Source: extract from Erin’s Orange Lily, 1956; in Hope and History: Eyewitness Accounts of twentieth-century Ulster, ed. Sophia Hillen King & Sean MacMahon (Belfast: Friar’s Bush Press 1987), pp.134-37 [title and pagination Ormsby’s; publisher and date [err.] given as Dobson 1951].

[ Erin’s Orange Lily was the conversational equivalent of Estyn Evans’ academic studies of the way Ulster people lived. A novelist of note, Sam Hanna Bell was also a pioneer in the field of outside broadcasting, going, like his friend Estyn Evans, into the homes of the people who knew the old country ways.
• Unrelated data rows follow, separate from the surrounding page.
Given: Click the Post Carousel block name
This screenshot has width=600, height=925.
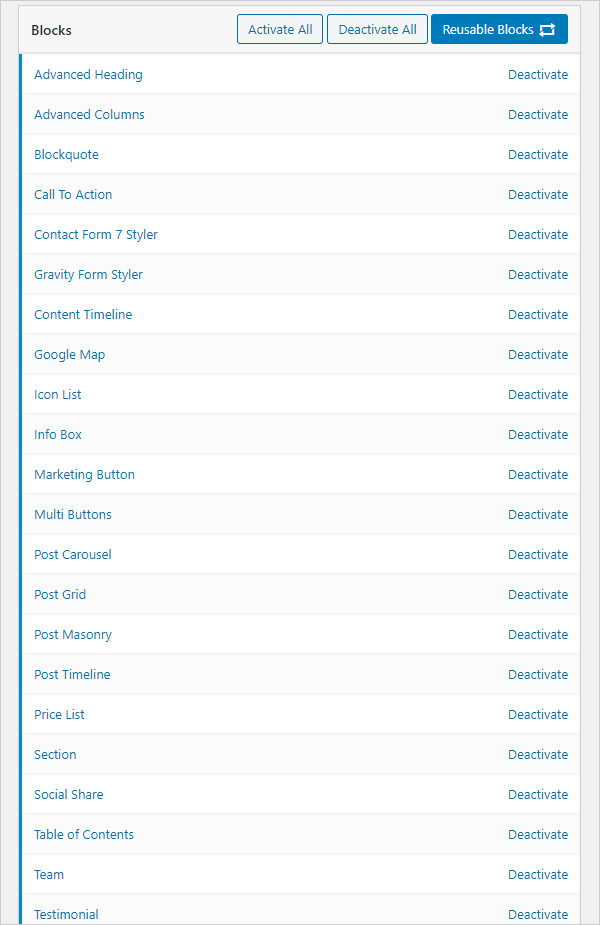Looking at the screenshot, I should (x=73, y=555).
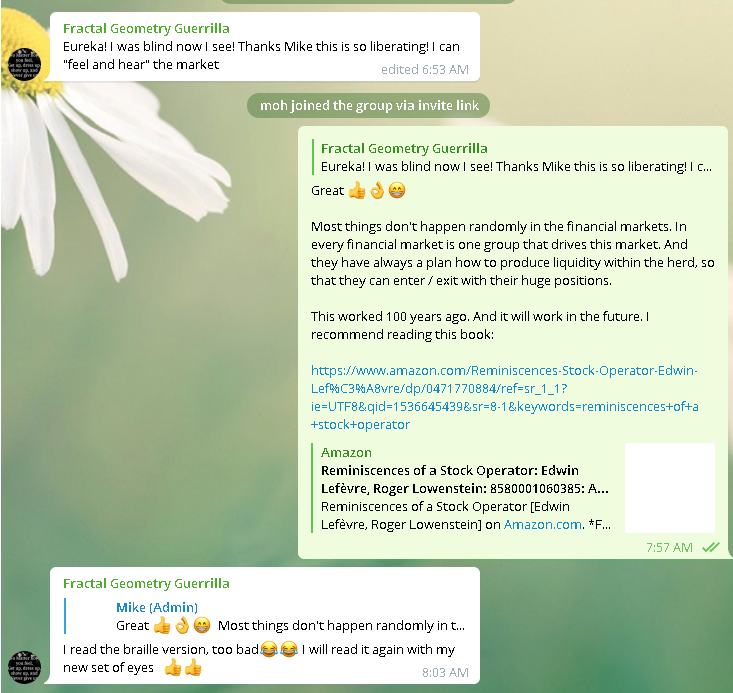Open the Amazon link preview title
The image size is (733, 693).
465,479
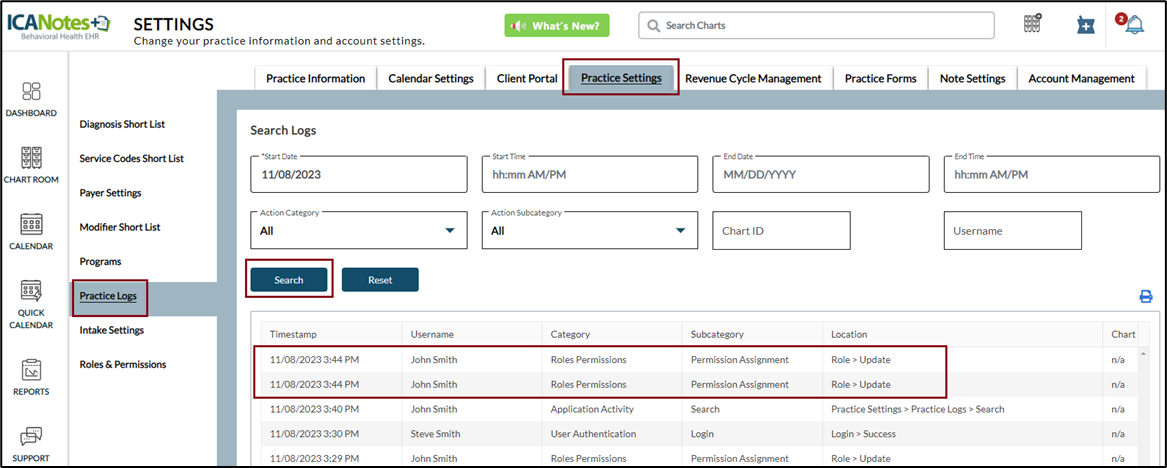1167x468 pixels.
Task: Open the grid calculator icon in header
Action: coord(1033,24)
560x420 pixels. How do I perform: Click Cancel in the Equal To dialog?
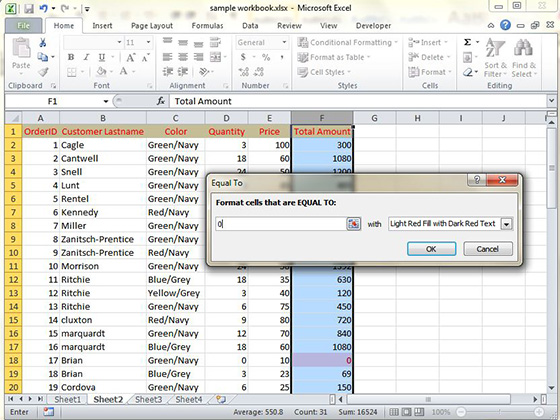click(x=488, y=249)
The essays in Erin’s Orange Lily derive from the programmes he made. In this excerpt, he brings a novelist’s eye and humour to priceless observation. - Eds., as supra.]
 

Several years ago I attended a country funeral. The July sun was as bold as brass that day and those who weren’t relatives or near neighbours stood in the shadow of the rowans that fringed the close. At last the prayers in the house were finished and the coffin was carried out and set on the backs of two chairs to rest there until the first “lift” to the hearse waiting up on the county road.
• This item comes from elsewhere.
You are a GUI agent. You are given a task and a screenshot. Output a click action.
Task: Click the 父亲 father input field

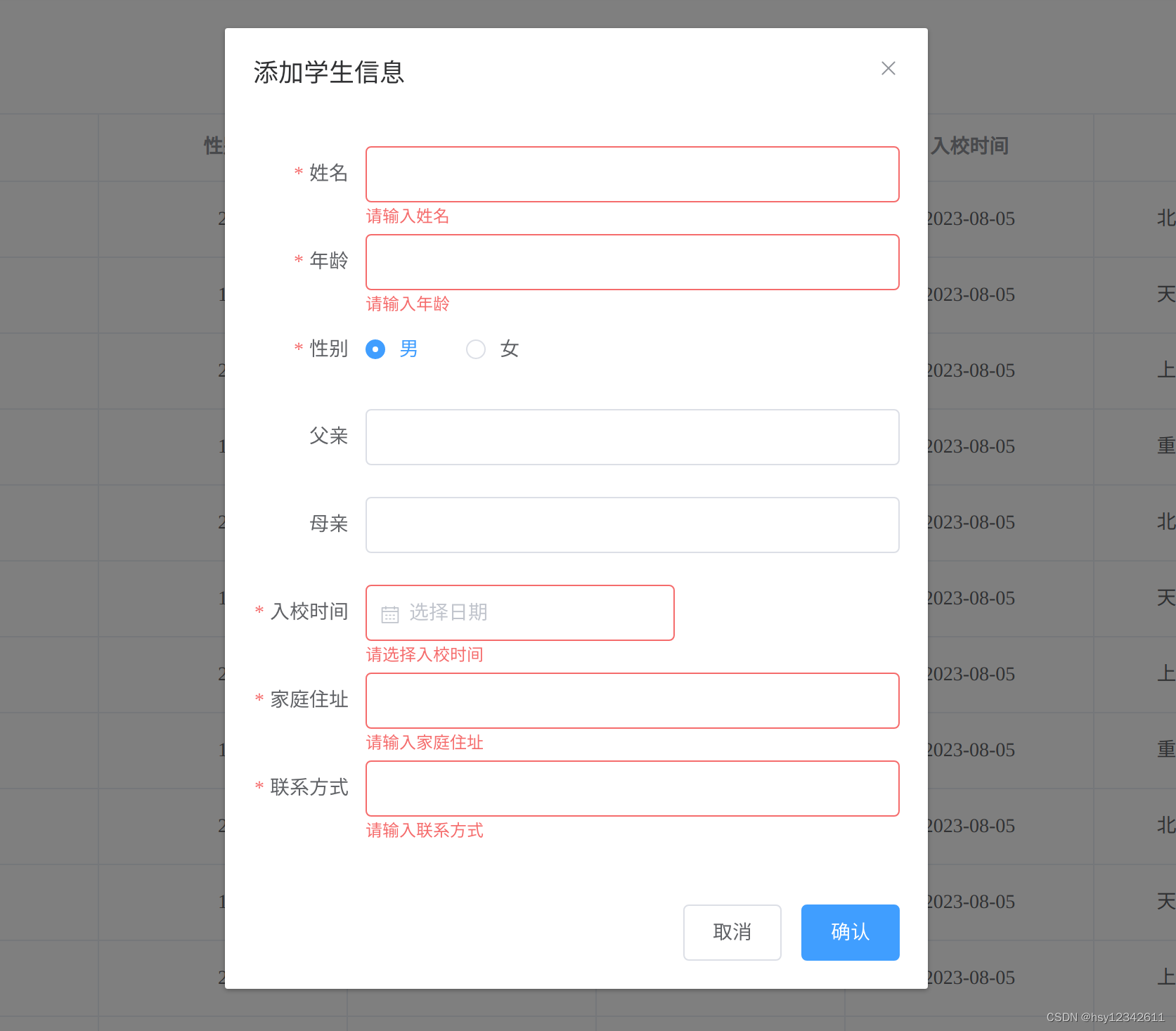(631, 436)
 Four sons of the dead woman were to lift the coffin, and as they handed their hard hats to other mourners and bent to slide their shoulders under the coffin, a man beside me, a schoolmaster, whispered ‘watch this’, and as the coffin was lifted I saw an old man [118] knock over one of the chairs with a dunch of his knee. It looked like clumsy old age. Then he pushed over the second chair.
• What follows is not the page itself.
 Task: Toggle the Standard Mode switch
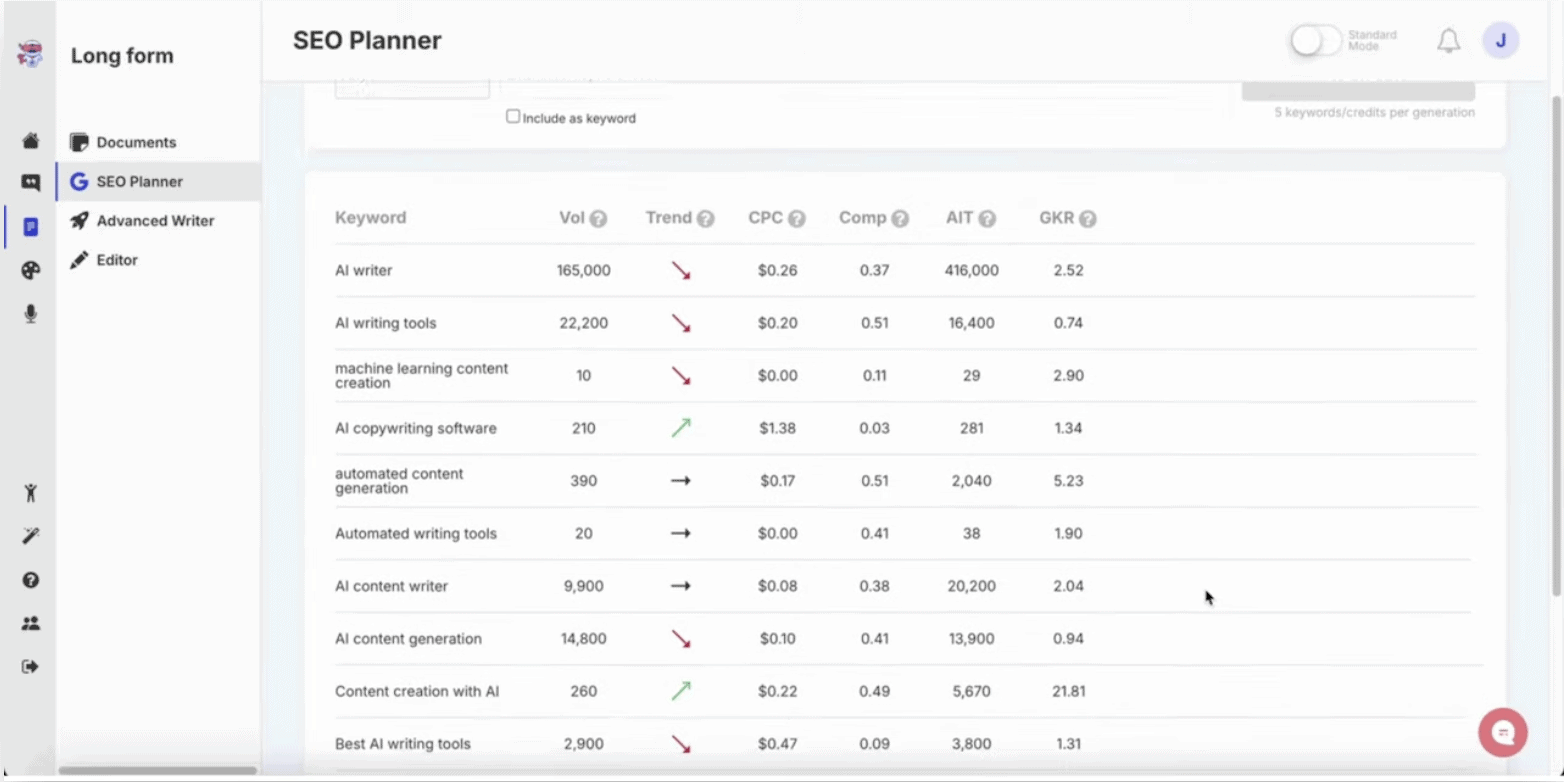[x=1315, y=41]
 ‘What’s the idea of knocking the people’s furniture about?’
 ‘[He’s] “trimmlin’” the chairs; that’s to say, he’s making quite sure that the spirit of the departed hasn’t gone to roost while the corpse is on its way to the churchyard.’
 ‘Well, considering what we overheard through the parlour window either he or the clergyman has been misinformed.’
 ‘I don’t think the old man would see any contradiction there at all.’
 ‘You mean he really doesn’t believe in this “trimmlin” of his?’
 ‘No, I wouldn’t say that. I think it’s just become a friendly superstitious gesture. Of course the young fellows laugh at him and I’ve no doubt he would say it’s a lot of cod, too. But I’ve watched him at it, several times. Only it’s made to look like an accident now, whereas in the old days the chairs were solemnly upended ...’
 ‘How do you know that?’
 ”The old lady who’s now in her coffin told me about it. she was a walking wonder for old stories and beliefs.This “chair-trimmlin’” was a custom in her family, indeed among all the persuasioin who attend the church we’re going to this afternoon. I’ve never heard of it anywhere else, most certainly not in the parts I come from. But they had the “wake” there, with the wake-table, the drink, the baccy and the Lord-ha’-mercy pipes, and all the noise and ruction. I saw and heard it all when I was a kid. But around this locality nobody would ever dream of holding a wake for the dead.’
 ‘I’ve never been to one. Were they as rowdy as people say?’
 ‘Every bit.’
 ‘Why?’
 ‘It was the last wish of the departed -”a lively wake”. And the relatives gathered to see that the wish was carried out even if it killed them - as it often did.’
 ‘And how do you explain this townland custom of “trimmlin’” the chairs?’
 ‘I can ‘t. I wouldn’t even take my oath that it isn’t known in other parts of the country. At one time it might have been a widely practiced superstition that has disappeared except from corners like this. And remember, there are variants of it, like shrouding the mirror in death-room ... Look, if you just stand aside here we’ll join the end of the line. The vet promised us two seats up to the church ...’ [119; End extract.]